With that parting shot, more like a taunting volley of stinging crossbow bolts in advance of a battle, he deserted me for the company of his friends who just then surged in through the gate. After an excited conversation they hurried out. For the next three days I barely saw him. Our regular customers talked of nothing except a huge outdoor meeting planned in support of the call for an Assembly. They began a betting pool on how quickly violence would break out and how many would be shot or arrested by the wardens.

“Can I go?” Luce asked plaintively, to which her mother and grandmother united in a staggeringly firm “No,” after which they confiscated the money collected by the betting pool and distributed the coins to the beggars and mothers of twins in the local market.

“Yee shall not go either, Cat,” Aunty said to me later, “for there shall be wardens out in plenty. Yee must do nothing to come to they attention.”

“I won’t go,” I promised her.

The morning of the day planned for the demonstration dawned red. The winds died, and the air’s flavor deadened and then came alive with an odd anticipatory snap. People hurried home early from work, and at the boardinghouse we shuttered all the windows and braced doors and furniture and storage barrels as well as tightly roping down the roof cistern.

I overheard Uncle Joe say to Vai, “They shall have to cancel the demonstration.”

At dusk a storm blew through with gusting winds and pelting rain. Flying above it, a shuddering voice sang in a language I did not know, with words like drumrolls and trumpet shrieks whose cadence made me twist and turn all night until dawn came and the winds calmed and the rain ceased. The storm had torn down a few trees and damaged a few roofs.

“Was that a hurricane?” I asked Luce as her little sisters swept away leaves and broken branches while we took down the shutters and unstacked tables and benches.

She grinned cheekily. “Yee’s such a maku.
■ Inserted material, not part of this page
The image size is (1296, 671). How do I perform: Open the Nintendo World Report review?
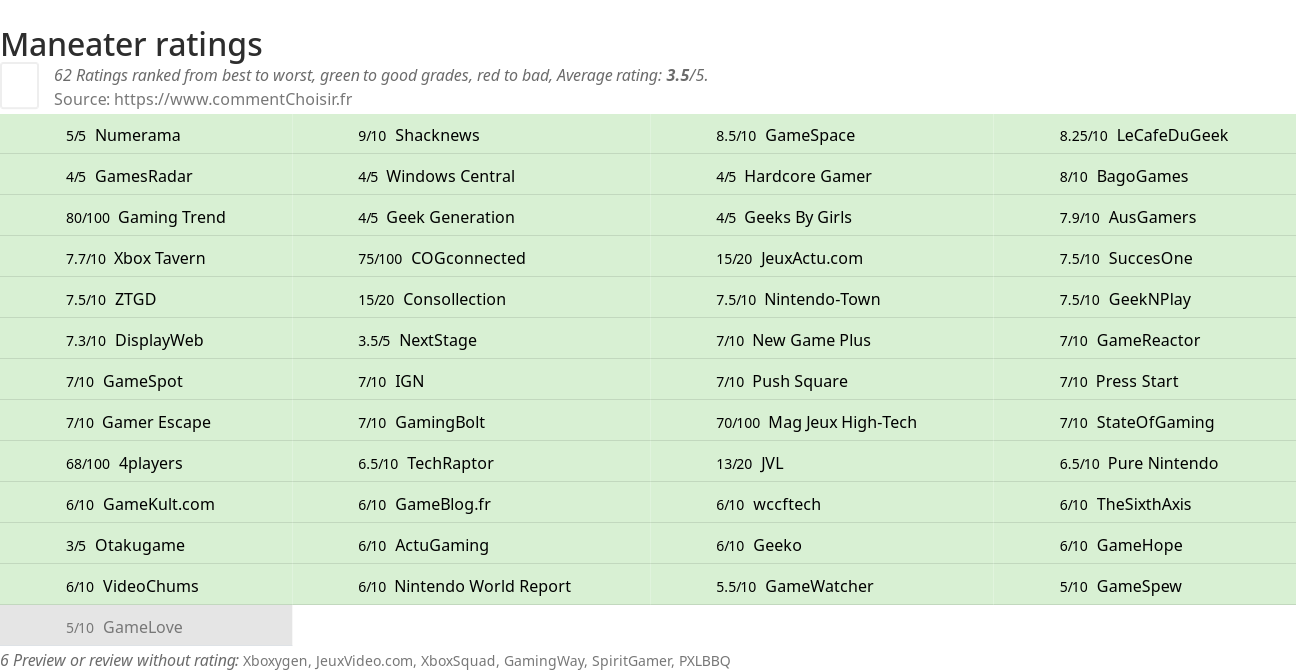[x=471, y=586]
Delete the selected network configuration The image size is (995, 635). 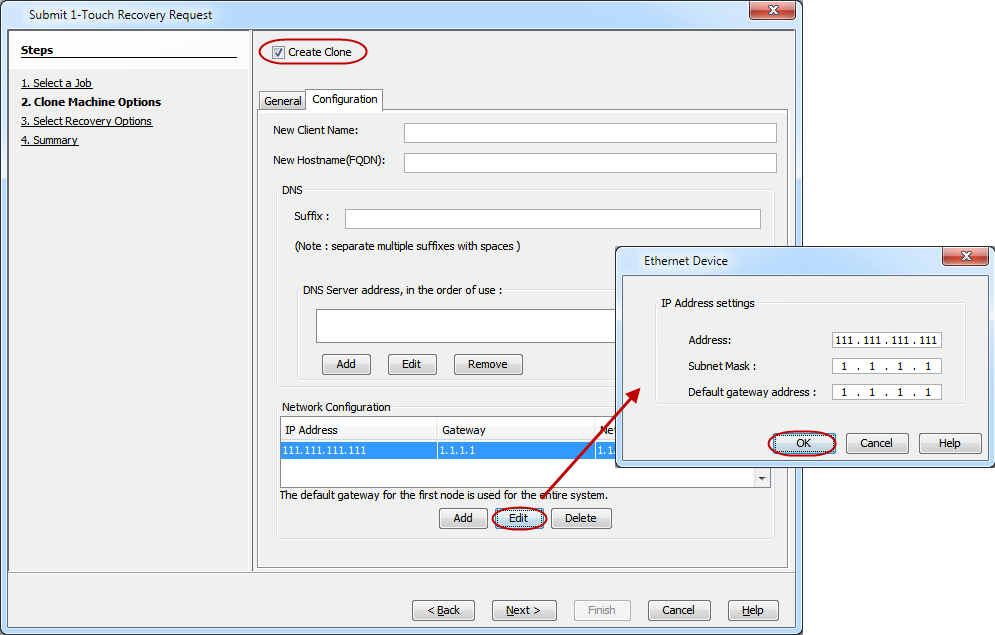click(x=580, y=518)
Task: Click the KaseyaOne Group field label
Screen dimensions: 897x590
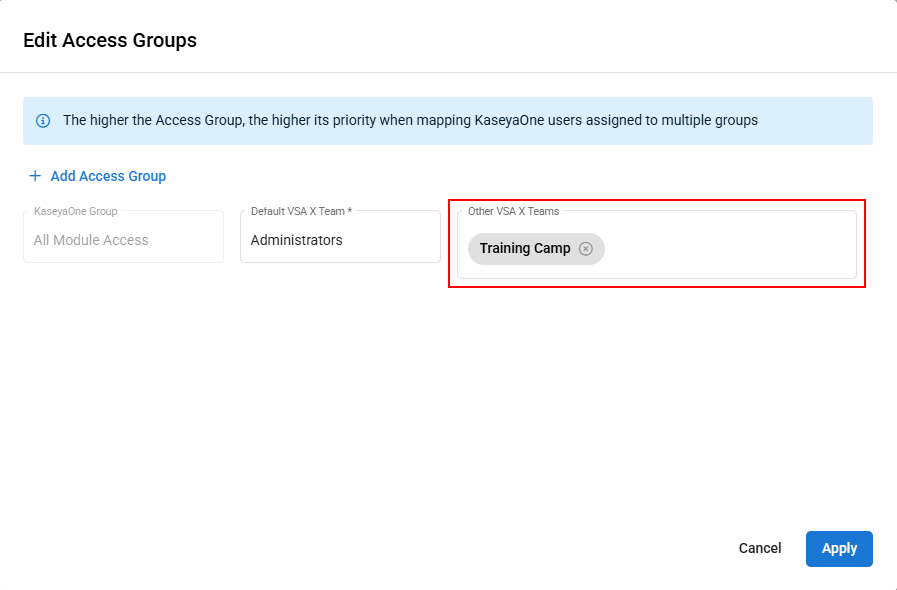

That was nothing. I’s so angry. I was all set to sneak out to the demonstration. Yee shall not tell, will yee?”

“Will you promise me you’ll never go to such a demonstration without permission and someone to keep an eye on you?”

She frowned. “Yee’s no help! Anyway, Vai say yee want to go to a batey match. There is a women’s game here in Passaporte come Venerday. Yee shall go with me and me friends.”

“I’d like that. Luce, how did Vai and Kayleigh get here?”

Two of the little lads had begun bashing each other with broken branches. She chased them down, took the branches away, and returned to me. “Yee can ask him that question.”

“I can, but I’m asking you instead of telling Aunty that you meant to sneak out.”

She rolled her eyes in that way she had. “Yee just don’ want to ask him. I don’ know what yee and he fought over-”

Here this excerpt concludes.